Denis' Solution 2A: Where's Waldorf?

This is the personal work of Denis Dmitriev; it is not an officially verified or endorsed solution.

Denis writes: The problem was obviously designed just to test some basic abilities to write programs using given specification (so-called `technical problem').
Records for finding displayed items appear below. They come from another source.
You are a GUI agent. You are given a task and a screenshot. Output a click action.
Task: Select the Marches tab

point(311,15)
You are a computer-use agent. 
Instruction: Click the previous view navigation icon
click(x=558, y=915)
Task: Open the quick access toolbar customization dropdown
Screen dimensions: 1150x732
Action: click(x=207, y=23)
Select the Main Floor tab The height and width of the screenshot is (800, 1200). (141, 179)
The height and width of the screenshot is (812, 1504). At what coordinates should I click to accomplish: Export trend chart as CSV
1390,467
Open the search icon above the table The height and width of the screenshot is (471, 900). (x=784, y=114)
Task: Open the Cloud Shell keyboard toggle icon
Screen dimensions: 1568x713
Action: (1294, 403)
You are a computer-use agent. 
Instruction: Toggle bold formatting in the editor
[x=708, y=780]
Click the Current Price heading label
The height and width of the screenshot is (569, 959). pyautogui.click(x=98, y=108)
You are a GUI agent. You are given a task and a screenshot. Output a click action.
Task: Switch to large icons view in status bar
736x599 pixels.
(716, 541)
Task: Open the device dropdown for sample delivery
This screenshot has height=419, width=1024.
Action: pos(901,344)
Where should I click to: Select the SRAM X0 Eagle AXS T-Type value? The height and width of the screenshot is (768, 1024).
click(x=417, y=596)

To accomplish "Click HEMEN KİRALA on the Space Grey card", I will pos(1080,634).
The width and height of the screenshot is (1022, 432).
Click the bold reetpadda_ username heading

Therefore the solution is nothing else but a translation from English to C++. -DD


C++ Source Code

#include <ctype.h>
#include <stdio.h>
#include <stdlib.h>
#include <string.h>

/* all the possible directions in which the word can go */
int dir_x[8]={1,1,0,-1,-1,-1,0,1};
int dir_y[8]={0,-1,-1,-1,0,1,1,1};

#define HORZ_SIZE       51

int h,w;

/* checks if the word matches the sequence of letters of the grid */
bool check_word(char letters[][HORZ_SIZE],int y,int x,int dy,int dx,char
*word)
{
    for(;x>=0&&x<w&&y>=0&&y<h&&*word;x+=dx,y+=dy)
        if(*word++!=letters[y][x])
            return false;
    return !*word;
}

void main(void)
{
    FILE *fp=fopen("wal.in","r");
    FILE *fo=fopen("wal.out","w");

    char buf[256];
    fgets(buf,256,fp);
    int ntests=atoi(buf);

    for(;ntests--;)
    {
        fgets(buf,256,fp);

        int i,j;
        sscanf(buf,"%d %d",&h,&w);

        char letters[51][HORZ_SIZE];
        for(i=0;i<h;i++)
        {
            /* read the grid (to simplify things in the future
             * everything is converted to the lower case. we are
             * allowed to do so because the case should be
             * ignored)
             */
            fgets(buf,256,fp);
            for(j=0;j<w;j++)
                letters[i][j]=tolower(buf[j]);
        }

        fgets(buf,256,fp);
        int nwords=atoi(buf);

        for(;nwords--;)
        {
            /* read the word and convert it to lower case */
            fgets(buf,256,fp);
            sscanf(buf,"%s",buf);
            strlwr(buf);

            /* check for the presence of the word in the grid */
            for(i=0;i<h;i++)
                for(j=0;j<w;j++)
                    for(int k=0;k<8;k++)
                        if(check_word(letters,i,j,dir_y[k],dir_x[k],buf))
                            goto end;

end:            /* report the answer (there should be one [see
note]) */
            fprintf(fo,"%d %d\n",i+1,j+1);
        }

        /* separate test cases */
        fprintf(fo,"\n");
    }

    fclose(fo);
    fclose(fp);
}

/** Note:
 * There exists an inconsistency in the sample input/output for this
 * problem.
 * In the specification it is said that `All words can be found at least
 * once
 * in the grid', but it is easy to see that in the given sample input the
 * second word in the first test case (`ab') is not present in the grid.
 * Since
 * it contradicts the problem statement, the result produced by the correct
 * program run on it cannot be predicted. This solution prints the coords
 * that
 * are outside of the boundaries by one (`3 3' in this particular case).